◆ **Document text**:
----
Agent skill

bio-variant-calling-deepvariant

Deep learning-based variant calling with Google DeepVariant. Provides high accuracy for germline SNPs and indels from Illumina, PacBio, and ONT data. Use when calling variants with DeepVariant deep learning caller.

Stars 163
Forks 31

Install this agent skill to your Project

npx add-skill https://github.com/majiayu000/claude-skill-registry/tree/main/skills/data/deepvariant

SKILL.md

DeepVariant Variant Calling

Installation

Docker (Recommended)

bash
docker pull google/deepvariant:1.6.1

# Or with GPU support
docker pull google/deepvariant:1.6.1-gpu

Singularity

bash
singularity pull docker://google/deepvariant:1.6.1

Basic Usage

One-Step Run (run_deepvariant)

bash
docker run -v "${PWD}:/input" -v "${PWD}/output:/output" \
    google/deepvariant:1.6.1 \
    /opt/deepvariant/bin/run_deepvariant \
    --model_type=WGS \
    --ref=/input/reference.fa \
    --reads=/input/sample.bam \
    --output_vcf=/output/sample.vcf.gz \
    --output_gvcf=/output/sample.g.vcf.gz \
    --num_shards=16

Model Types

Model Data Type Use Case
WGS Illumina WGS Whole genome sequencing
WES Illumina WES Whole exome/targeted
PACBIO PacBio HiFi Long-read HiFi
ONT_R104 ONT R10.4 Oxford Nanopore
HYBRID_PACBIO_ILLUMINA Mixed Hybrid assemblies

Step-by-Step Workflow

For more control, run each step separately:

Step 1: Make Examples

bash
docker run -v "${PWD}:/data" google/deepvariant:1.6.1 \
    /opt/deepvariant/bin/make_examples \
    --mode calling \
    --ref /data/reference.fa \
    --reads /data/sample.bam \
    --examples /data/examples.tfrecord.gz \
    --gvcf /data/gvcf.tfrecord.gz

Step 2: Call Variants

bash
docker run -v "${PWD}:/data" google/deepvariant:1.6.1 \
    /opt/deepvariant/bin/call_variants \
    --outfile /data/call_variants.tfrecord.gz \
    --examples /data/examples.tfrecord.gz \
    --checkpoint /opt/models/wgs/model.ckpt

Step 3: Postprocess Variants

bash
docker run -v "${PWD}:/data" google/deepvariant:1.6.1 \
    /opt/deepvariant/bin/postprocess_variants \
    --ref /data/reference.fa \
    --infile /data/call_variants.tfrecord.gz \
    --outfile /data/output.vcf.gz \
    --gvcf_outfile /data/output.g.vcf.gz \
    --nonvariant_site_tfrecord_path /data/gvcf.tfrecord.gz

GPU Acceleration

bash
docker run --gpus all -v "${PWD}:/data" \
    google/deepvariant:1.6.1-gpu \
    /opt/deepvariant/bin/run_deepvariant \
    --model_type=WGS \
    --ref=/data/reference.fa \
    --reads=/data/sample.bam \
    --output_vcf=/data/output.vcf.gz \
    --num_shards=16

PacBio HiFi Calling

bash
docker run -v "${PWD}:/data" google/deepvariant:1.6.1 \
    /opt/deepvariant/bin/run_deepvariant \
    --model_type=PACBIO \
    --ref=/data/reference.fa \
    --reads=/data/hifi_aligned.bam \
    --output_vcf=/data/hifi_variants.vcf.gz \
    --num_shards=16

ONT Calling

bash
docker run -v "${PWD}:/data" google/deepvariant:1.6.1 \
    /opt/deepvariant/bin/run_deepvariant \
    --model_type=ONT_R104 \
    --ref=/data/reference.fa \
    --reads=/data/ont_aligned.bam \
    --output_vcf=/data/ont_variants.vcf.gz \
    --num_shards=16

Exome/Targeted Sequencing

bash
docker run -v "${PWD}:/data" google/deepvariant:1.6.1 \
    /opt/deepvariant/bin/run_deepvariant \
    --model_type=WES \
    --ref=/data/reference.fa \
    --reads=/data/exome.bam \
    --regions=/data/targets.bed \
    --output_vcf=/data/exome_variants.vcf.gz \
    --num_shards=8

Joint Calling with GLnexus

For multi-sample cohorts, use gVCFs with GLnexus:

bash
# Generate gVCFs for each sample
for bam in *.bam; do
    sample=$(basename $bam .bam)
----
◆ **Provided information**:
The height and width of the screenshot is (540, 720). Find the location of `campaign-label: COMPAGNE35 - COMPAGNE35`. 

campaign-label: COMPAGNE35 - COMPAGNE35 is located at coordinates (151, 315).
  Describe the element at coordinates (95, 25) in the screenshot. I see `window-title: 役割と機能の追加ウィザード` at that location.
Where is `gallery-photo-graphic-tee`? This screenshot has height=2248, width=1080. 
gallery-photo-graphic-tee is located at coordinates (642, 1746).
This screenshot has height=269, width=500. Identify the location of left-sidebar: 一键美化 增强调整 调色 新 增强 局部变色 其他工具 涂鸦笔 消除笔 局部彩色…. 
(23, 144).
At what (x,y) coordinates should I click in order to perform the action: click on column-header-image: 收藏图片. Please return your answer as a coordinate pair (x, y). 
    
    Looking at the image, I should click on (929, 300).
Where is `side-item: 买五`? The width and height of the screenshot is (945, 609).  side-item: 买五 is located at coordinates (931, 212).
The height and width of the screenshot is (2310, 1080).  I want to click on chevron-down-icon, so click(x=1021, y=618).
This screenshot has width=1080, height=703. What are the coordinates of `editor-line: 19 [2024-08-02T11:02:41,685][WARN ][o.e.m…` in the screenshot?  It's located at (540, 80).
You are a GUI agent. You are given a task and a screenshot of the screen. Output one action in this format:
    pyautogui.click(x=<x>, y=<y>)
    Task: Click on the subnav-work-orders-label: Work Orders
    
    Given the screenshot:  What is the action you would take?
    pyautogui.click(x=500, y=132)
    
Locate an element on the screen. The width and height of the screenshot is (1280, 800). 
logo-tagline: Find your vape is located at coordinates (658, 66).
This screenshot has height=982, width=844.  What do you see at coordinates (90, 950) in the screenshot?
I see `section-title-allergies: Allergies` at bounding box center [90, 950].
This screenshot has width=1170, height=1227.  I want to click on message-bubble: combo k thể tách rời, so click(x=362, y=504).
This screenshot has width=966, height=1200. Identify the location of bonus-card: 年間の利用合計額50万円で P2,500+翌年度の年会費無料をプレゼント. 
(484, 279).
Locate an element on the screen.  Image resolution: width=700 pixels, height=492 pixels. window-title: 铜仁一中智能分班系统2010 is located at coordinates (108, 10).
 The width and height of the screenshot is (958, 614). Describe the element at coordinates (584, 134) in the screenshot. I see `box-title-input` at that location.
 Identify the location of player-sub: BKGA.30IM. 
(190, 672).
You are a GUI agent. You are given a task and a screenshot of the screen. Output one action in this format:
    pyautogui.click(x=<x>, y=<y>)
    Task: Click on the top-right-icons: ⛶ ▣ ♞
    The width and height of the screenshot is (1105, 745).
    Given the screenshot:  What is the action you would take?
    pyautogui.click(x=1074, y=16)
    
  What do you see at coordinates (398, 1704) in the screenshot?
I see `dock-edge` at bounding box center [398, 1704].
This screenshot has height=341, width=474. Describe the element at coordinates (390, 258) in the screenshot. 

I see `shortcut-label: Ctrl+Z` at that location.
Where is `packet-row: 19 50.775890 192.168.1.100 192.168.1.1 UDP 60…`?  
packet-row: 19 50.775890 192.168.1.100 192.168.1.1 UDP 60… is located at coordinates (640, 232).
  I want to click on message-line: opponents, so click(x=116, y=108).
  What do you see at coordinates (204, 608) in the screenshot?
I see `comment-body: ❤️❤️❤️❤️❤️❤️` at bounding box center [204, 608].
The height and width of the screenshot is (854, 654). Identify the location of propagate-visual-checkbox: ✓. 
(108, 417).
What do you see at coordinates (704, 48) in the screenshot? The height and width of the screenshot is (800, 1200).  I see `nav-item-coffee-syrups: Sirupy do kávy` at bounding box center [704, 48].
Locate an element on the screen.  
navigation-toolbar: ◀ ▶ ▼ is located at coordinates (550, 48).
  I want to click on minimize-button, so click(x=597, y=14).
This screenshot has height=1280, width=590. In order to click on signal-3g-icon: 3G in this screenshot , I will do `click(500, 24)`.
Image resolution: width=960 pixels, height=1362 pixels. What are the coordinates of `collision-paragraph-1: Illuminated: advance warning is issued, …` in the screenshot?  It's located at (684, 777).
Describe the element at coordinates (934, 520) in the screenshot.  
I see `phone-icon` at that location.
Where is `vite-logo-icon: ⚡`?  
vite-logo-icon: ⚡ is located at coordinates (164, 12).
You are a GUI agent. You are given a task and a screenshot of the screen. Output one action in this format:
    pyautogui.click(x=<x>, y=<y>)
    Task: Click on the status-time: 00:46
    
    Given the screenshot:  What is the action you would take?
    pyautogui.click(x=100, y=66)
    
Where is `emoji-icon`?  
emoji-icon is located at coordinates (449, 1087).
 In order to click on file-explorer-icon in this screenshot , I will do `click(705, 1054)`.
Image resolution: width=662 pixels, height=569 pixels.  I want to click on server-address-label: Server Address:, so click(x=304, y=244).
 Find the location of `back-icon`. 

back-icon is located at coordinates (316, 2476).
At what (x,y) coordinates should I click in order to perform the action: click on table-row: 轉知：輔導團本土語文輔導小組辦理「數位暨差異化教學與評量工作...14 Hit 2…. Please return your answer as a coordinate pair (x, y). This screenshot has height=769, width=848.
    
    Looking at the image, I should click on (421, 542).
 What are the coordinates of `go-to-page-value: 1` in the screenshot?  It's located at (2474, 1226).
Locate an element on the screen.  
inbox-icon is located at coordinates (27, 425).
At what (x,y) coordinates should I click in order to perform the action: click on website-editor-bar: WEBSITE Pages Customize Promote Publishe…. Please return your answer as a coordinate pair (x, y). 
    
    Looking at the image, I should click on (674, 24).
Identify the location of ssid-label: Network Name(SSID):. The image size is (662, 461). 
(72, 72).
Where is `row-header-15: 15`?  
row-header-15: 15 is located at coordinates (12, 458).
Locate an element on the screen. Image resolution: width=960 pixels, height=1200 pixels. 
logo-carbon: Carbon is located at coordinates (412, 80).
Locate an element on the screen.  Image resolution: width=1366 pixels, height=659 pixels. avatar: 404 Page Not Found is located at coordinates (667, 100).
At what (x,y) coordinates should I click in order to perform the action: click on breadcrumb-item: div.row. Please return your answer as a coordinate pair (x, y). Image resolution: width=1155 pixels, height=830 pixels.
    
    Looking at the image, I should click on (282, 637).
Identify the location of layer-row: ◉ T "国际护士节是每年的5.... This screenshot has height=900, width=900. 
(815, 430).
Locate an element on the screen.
----
◆ **The task**:
In one to three sentences, explain why the DeepVariant page describes running make_examples, call_variants, and postprocess_variants as separate steps instead of using the one-step run_deepvariant command.

◆ **Solution**:
The page says that running each step separately gives more control. The Step-by-Step Workflow is offered as an alternative to the single run_deepvariant command for that reason.